They claim that the declaration of covenants, conditions and restrictions makes Association their agent and conclude they have standing to sue under general agency principles. The declaration, however, unambiguously states that the right to contract concerning a master policy of insurance is exclusive to Association.
Plaintiffs also assert they are entitled to sue as third party beneficiaries of the insurance policies. They acknowledge, however, that they have standing “only if [they are claimants] whose benefits are wrongfully withheld.” (Hatchwell v. Blue Shield of California, supra, 198 Cal.App.3d at p. 1034, 244 Cal.Rptr. 249.) Here, although plaintiffs stand to gain when Association gains, the benefits plaintiffs seek belong to Association by the insurance contracts sued upon. The benefits also belong to Association in the first instance according to the declaration which imposes on Association the duty to repair and maintain the roof. Plaintiffs are simply not claimants whose benefits were wrongfully withheld.

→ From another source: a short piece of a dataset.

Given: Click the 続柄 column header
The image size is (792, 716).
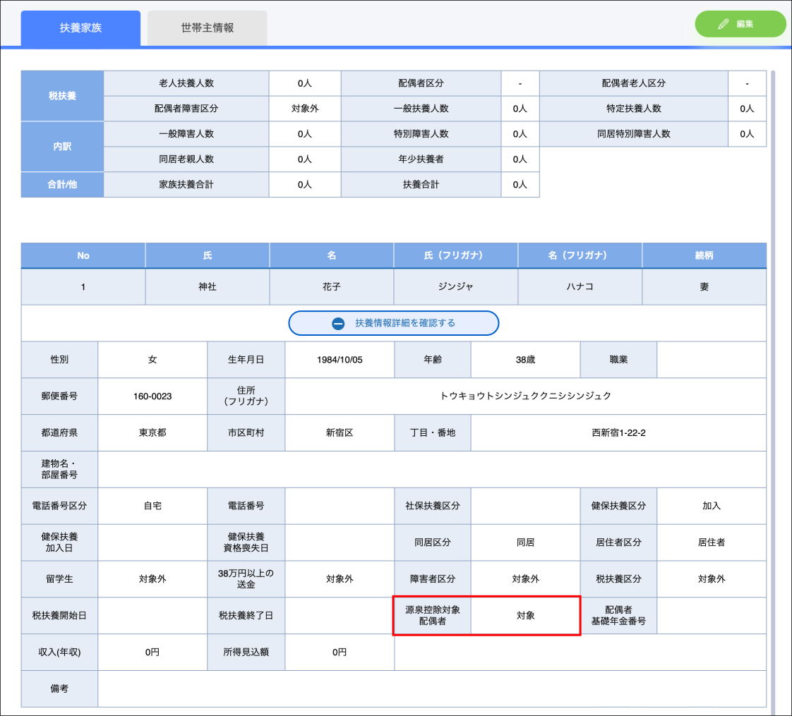Looking at the screenshot, I should pyautogui.click(x=704, y=255).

Plaintiffs finally argue that Gantman is entitled to sue because he is an additional insured under the policies by virtue of his status as a board member of Association. There is no merit to this contention since Gantman is maintaining this action in his individual capacity. (Daon Corp. v. Place Homeowners Assn. (1989) 207 Cal.App.3d 1449, 1454, 255 Cal.Rptr. 448 [“What capacity or capacities the Association acts in as plaintiff is critical.”].)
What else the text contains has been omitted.